— Given exercise —
Rewrite the material from the line with "Click the 0.01 y-axis tick label" up to and including the line with "Action: [x=1341, y=165]", replacing "sidebar" with "side panel" and leaving everything else unchanged.
# # # # #
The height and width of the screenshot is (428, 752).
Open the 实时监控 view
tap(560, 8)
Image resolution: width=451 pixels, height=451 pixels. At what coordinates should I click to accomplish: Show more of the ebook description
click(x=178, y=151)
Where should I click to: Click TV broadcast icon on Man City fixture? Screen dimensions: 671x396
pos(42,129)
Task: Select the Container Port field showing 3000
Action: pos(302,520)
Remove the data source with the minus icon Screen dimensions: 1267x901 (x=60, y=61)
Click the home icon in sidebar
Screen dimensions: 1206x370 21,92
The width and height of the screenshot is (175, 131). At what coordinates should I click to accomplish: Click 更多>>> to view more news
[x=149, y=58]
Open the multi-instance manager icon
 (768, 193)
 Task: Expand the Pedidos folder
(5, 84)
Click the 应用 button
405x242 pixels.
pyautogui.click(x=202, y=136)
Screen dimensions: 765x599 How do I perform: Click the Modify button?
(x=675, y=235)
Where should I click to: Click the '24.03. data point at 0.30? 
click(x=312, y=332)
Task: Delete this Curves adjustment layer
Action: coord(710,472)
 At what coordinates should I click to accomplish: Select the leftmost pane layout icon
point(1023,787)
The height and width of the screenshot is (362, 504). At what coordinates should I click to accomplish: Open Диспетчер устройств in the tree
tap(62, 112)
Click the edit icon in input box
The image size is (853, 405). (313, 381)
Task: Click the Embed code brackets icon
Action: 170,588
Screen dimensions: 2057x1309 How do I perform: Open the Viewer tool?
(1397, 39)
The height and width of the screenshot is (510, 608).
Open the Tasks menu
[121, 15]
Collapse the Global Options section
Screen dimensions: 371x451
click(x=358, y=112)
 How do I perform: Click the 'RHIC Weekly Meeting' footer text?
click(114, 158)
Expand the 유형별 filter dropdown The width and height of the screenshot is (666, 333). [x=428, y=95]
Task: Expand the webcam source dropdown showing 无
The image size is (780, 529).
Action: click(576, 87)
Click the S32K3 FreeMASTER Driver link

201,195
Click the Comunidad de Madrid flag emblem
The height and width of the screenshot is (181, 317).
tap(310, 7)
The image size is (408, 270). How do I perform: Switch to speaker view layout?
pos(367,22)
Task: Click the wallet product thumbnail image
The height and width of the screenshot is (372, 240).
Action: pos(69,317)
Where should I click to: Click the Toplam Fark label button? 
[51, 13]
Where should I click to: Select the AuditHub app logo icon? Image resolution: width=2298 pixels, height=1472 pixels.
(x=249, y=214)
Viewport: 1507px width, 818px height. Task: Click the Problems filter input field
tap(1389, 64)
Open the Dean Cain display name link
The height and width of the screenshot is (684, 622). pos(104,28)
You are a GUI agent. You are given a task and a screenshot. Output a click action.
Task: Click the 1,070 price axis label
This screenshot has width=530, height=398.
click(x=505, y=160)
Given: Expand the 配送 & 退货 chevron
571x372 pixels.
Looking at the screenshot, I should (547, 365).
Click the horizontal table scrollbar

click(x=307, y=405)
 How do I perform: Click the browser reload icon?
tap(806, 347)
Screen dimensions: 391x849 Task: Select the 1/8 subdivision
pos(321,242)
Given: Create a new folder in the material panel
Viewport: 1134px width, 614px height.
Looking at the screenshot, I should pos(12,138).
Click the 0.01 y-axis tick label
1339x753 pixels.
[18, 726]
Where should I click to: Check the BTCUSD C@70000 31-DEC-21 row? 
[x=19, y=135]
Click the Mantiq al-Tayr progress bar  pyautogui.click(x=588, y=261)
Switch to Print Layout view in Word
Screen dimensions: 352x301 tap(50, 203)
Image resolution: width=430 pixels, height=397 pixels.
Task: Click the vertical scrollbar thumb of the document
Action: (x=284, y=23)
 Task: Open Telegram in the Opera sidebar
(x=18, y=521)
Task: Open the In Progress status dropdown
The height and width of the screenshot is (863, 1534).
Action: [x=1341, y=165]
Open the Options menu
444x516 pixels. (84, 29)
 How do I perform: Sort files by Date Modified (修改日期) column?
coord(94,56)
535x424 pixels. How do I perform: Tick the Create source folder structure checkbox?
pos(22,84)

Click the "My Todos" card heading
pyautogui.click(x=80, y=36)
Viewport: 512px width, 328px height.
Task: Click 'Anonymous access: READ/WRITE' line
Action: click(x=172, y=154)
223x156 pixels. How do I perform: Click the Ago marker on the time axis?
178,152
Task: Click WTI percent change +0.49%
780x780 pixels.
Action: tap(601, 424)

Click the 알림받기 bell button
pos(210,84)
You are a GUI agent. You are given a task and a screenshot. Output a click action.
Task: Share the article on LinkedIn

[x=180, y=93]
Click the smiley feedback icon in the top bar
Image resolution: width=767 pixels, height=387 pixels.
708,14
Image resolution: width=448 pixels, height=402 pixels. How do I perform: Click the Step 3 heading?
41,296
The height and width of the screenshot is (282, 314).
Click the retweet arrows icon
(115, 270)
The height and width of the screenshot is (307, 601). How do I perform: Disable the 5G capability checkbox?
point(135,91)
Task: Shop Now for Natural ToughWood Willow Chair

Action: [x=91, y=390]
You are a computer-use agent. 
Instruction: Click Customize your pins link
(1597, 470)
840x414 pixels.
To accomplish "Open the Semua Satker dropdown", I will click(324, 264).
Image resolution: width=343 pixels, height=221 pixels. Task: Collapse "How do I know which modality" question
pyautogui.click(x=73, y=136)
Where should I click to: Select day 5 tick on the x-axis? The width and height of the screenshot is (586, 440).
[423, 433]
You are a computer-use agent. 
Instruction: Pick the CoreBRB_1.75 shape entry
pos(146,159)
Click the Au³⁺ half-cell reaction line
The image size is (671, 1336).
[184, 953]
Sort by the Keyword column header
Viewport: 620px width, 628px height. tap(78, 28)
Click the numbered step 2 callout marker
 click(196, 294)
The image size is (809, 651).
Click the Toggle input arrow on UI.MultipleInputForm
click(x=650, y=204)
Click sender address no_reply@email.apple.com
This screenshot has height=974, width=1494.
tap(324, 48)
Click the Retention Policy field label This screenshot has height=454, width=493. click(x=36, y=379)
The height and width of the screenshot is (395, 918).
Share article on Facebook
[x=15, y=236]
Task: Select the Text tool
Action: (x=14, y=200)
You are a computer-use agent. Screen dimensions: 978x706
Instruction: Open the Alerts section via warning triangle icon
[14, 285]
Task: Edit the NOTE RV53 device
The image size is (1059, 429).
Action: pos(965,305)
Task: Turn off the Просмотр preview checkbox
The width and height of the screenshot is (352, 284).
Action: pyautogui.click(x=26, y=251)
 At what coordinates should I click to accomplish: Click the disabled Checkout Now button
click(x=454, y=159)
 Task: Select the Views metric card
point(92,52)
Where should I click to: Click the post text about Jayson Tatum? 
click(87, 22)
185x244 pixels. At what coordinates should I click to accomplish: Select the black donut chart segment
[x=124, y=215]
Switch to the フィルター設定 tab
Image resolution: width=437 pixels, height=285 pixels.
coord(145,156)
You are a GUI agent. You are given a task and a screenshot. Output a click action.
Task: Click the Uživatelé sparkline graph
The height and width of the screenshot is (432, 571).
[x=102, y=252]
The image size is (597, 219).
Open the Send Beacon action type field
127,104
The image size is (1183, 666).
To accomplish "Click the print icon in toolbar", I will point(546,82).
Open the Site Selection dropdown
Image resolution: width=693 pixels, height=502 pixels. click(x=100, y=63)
# # # # #
— Answer to this problem —
Click the 0.01 y-axis tick label
1339x753 pixels.
[18, 726]
Where should I click to: Check the BTCUSD C@70000 31-DEC-21 row? 
[x=19, y=135]
Click the Mantiq al-Tayr progress bar  pyautogui.click(x=588, y=261)
Switch to Print Layout view in Word
Screen dimensions: 352x301 tap(50, 203)
Image resolution: width=430 pixels, height=397 pixels.
Task: Click the vertical scrollbar thumb of the document
Action: (x=284, y=23)
 Task: Open Telegram in the Opera side panel
(x=18, y=521)
Task: Open the In Progress status dropdown
The height and width of the screenshot is (863, 1534).
Action: [x=1341, y=165]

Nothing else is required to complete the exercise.